**Exercice 1**
Transcrivez le passage de l'extrait du texte en commençant par « - L’étude approfondie » et en poursuivant jusqu'à « à l’enseignement agricole. ».
**Exercice 2**
Reformulez sous forme de liste le paragraphe de l'extrait du texte qui débute par « Le changement souhaité trouve son sens », en conservant ses faits principaux.

┌─ Extrait du texte

- L’étude approfondie du fonctionnement d’une exploitation devient optionnelle

L’insertion de nouvelles disciplines dans l'enseignement répond à la nécessité d’offrir des perspectives professionnelles plus larges. Avec leur introduction, surgissent, à plusieurs reprises, des questions touchant à la place des enseignements ou des mises en situation dans le cursus. Les débats sur la place du « cas concret » apportent un premier éclairage sur le rôle que l’école veut donner à l’enseignement agricole.

Au cours de l’année 1987, en prolongement des travaux sur l’organisation des cinq années d’études, la commission « Cas concret », rassemblant la plupart des membres du département « sciences et techniques de la production agricole », souhaite que l’opération ‘« étude approfondie d’une exploitation agricole, pièce maîtresse de l’enseignement » ’ 498 ait lieu en quatrième année et fasse suite à l’étude socio-économique. Les raisons mises en avant font appel au principe de cohérence ‘: « il est souhaitable dans toute formation qu’il n’y ait pas de rupture dans la progression d’un enseignement. Une concentration trop importante de « techniques » en troisième année va à l’encontre de cet objectif. »’ 499

Cette demande déclenche de vives polémiques, en particulier entre agronomes et sociologues. En modifiant le système de dépendance mutuelle entre les enseignements d’agronomie et ceux de sociologie, elle remet en cause, de manière implicite, la hiérarchie entre les savoirs, car elle change l’ordre précédemment établi : sciences fondamentales, agronomie et disciplines techniques, puis sciences économiques et sociologie.

Le changement souhaité trouve son sens au regard des évolutions récentes du cursus. L’élargissement du champ cognitif et le positionnement en fin de cycle des enseignements tournés vers l’entreprise apparaissent défavorables aux enseignements agricoles, essentiellement situés en troisième année. Le « cas concret d’exploitation » risque donc d’être perçu comme une opération secondaire dans la formation de l’ingénieur I.S.A.R.A. et de perdre une partie de son prestige. La hiérarchie entre disciplines, mais aussi entre les mises en situations, exprimée en particulier par la position dans le cursus, porte l’empreinte de choix professionnels plus ou moins explicites. Une manière de renouveler l’intérêt et le prestige de l’étude approfondie de l’exploitation agricole serait de la placer parallèlement aux enseignements liés à l’entreprise, c’est-à-dire en quatrième année.

Au terme de longues discussions, la direction décide le maintien de l’étude socio-économique entre la troisième et quatrième année, avant tout pour des raisons d’ordre pratique,500 et demande de modifier l’organisation du « cas concret ».

└─
┌─ Jeu de données

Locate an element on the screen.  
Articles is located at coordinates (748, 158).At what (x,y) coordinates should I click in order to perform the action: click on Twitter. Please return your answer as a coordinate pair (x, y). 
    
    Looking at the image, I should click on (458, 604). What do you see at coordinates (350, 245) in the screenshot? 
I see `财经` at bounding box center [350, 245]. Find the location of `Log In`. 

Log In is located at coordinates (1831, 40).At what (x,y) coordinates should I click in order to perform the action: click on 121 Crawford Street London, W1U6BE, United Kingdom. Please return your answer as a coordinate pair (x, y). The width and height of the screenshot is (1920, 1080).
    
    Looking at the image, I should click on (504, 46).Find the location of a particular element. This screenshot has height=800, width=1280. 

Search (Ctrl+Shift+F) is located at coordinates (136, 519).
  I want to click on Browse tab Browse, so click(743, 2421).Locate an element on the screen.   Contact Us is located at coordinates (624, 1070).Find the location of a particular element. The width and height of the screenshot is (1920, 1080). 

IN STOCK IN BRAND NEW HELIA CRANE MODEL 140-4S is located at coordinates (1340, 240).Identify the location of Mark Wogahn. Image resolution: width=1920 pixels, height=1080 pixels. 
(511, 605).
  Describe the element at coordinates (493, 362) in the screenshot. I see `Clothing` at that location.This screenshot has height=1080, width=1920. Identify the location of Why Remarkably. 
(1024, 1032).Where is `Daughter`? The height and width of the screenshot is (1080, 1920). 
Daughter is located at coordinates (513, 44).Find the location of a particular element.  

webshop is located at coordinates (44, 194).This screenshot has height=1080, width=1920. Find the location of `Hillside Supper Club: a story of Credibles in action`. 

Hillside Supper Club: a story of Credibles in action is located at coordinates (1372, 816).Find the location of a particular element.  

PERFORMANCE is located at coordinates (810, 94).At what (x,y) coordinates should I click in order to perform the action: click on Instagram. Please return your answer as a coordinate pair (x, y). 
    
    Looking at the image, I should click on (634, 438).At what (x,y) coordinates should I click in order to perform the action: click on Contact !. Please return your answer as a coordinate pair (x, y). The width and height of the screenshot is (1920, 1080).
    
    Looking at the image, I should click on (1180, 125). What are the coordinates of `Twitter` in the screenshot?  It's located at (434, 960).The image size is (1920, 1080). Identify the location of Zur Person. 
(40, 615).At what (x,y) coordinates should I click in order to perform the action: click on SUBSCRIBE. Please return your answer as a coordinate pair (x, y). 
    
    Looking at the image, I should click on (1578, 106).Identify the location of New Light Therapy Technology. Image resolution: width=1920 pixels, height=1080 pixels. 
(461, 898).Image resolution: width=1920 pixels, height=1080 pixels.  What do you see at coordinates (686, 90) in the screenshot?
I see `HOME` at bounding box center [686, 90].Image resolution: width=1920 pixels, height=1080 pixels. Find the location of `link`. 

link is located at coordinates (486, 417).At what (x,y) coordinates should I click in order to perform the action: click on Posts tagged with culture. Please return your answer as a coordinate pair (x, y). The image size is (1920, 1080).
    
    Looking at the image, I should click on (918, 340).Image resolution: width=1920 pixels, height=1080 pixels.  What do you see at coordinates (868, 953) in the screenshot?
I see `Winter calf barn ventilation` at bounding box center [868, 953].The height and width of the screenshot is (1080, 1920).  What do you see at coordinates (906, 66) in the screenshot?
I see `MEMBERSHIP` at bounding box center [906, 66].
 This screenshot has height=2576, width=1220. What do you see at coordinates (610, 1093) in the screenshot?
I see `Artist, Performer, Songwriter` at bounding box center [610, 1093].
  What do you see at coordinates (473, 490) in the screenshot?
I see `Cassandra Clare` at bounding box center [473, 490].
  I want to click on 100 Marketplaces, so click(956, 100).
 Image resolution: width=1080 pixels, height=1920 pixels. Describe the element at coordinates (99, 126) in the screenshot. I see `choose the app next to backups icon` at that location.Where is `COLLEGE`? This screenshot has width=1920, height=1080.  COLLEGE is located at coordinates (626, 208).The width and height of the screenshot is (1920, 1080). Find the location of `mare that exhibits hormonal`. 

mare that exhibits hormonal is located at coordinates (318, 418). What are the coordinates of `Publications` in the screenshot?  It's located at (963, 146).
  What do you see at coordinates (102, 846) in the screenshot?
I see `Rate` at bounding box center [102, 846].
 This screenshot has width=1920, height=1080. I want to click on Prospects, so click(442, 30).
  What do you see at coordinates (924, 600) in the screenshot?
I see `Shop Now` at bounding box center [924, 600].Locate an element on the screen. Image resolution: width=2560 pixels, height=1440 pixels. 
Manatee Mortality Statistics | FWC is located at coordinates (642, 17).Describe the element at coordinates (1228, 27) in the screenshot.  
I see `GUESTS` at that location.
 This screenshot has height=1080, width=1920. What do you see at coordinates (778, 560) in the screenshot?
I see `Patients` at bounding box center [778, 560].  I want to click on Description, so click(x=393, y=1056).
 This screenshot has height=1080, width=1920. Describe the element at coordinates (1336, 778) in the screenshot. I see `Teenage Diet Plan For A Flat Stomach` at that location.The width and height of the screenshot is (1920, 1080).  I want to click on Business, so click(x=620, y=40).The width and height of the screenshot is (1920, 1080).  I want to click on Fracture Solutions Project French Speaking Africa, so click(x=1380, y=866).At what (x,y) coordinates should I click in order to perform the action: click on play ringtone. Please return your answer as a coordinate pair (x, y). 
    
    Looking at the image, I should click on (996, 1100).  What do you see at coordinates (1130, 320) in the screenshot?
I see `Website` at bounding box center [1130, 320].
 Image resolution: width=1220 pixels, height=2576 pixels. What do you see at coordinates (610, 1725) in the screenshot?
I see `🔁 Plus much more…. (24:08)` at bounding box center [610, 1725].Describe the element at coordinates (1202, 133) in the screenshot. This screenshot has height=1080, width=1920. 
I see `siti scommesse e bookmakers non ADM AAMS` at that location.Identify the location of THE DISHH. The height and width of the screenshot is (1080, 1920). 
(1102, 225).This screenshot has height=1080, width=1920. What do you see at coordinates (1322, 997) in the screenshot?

└─

**Réponse 1**
- L’étude approfondie du fonctionnement d’une exploitation devient optionnelle

L’insertion de nouvelles disciplines dans l'enseignement répond à la nécessité d’offrir des perspectives professionnelles plus larges. Avec leur introduction, surgissent, à plusieurs reprises, des questions touchant à la place des enseignements ou des mises en situation dans le cursus. Les débats sur la place du « cas concret » apportent un premier éclairage sur le rôle que l’école veut donner à l’enseignement agricole.

**Réponse 2**
- Le changement demandé s'explique par les évolutions récentes du cursus.
- L'élargissement du champ cognitif et le placement en fin de cycle des enseignements tournés vers l'entreprise défavorisent les enseignements agricoles, situés surtout en troisième année.
- Le « cas concret d'exploitation » risque d'être perçu comme une opération secondaire dans la formation de l'ingénieur I.S.A.R.A. et de perdre une partie de son prestige.
- La hiérarchie entre disciplines et entre mises en situation, exprimée notamment par la position dans le cursus, porte l'empreinte de choix professionnels plus ou moins explicites.
- Placer l'étude approfondie de l'exploitation agricole en quatrième année, parallèlement aux enseignements liés à l'entreprise, permettrait d'en renouveler l'intérêt et le prestige.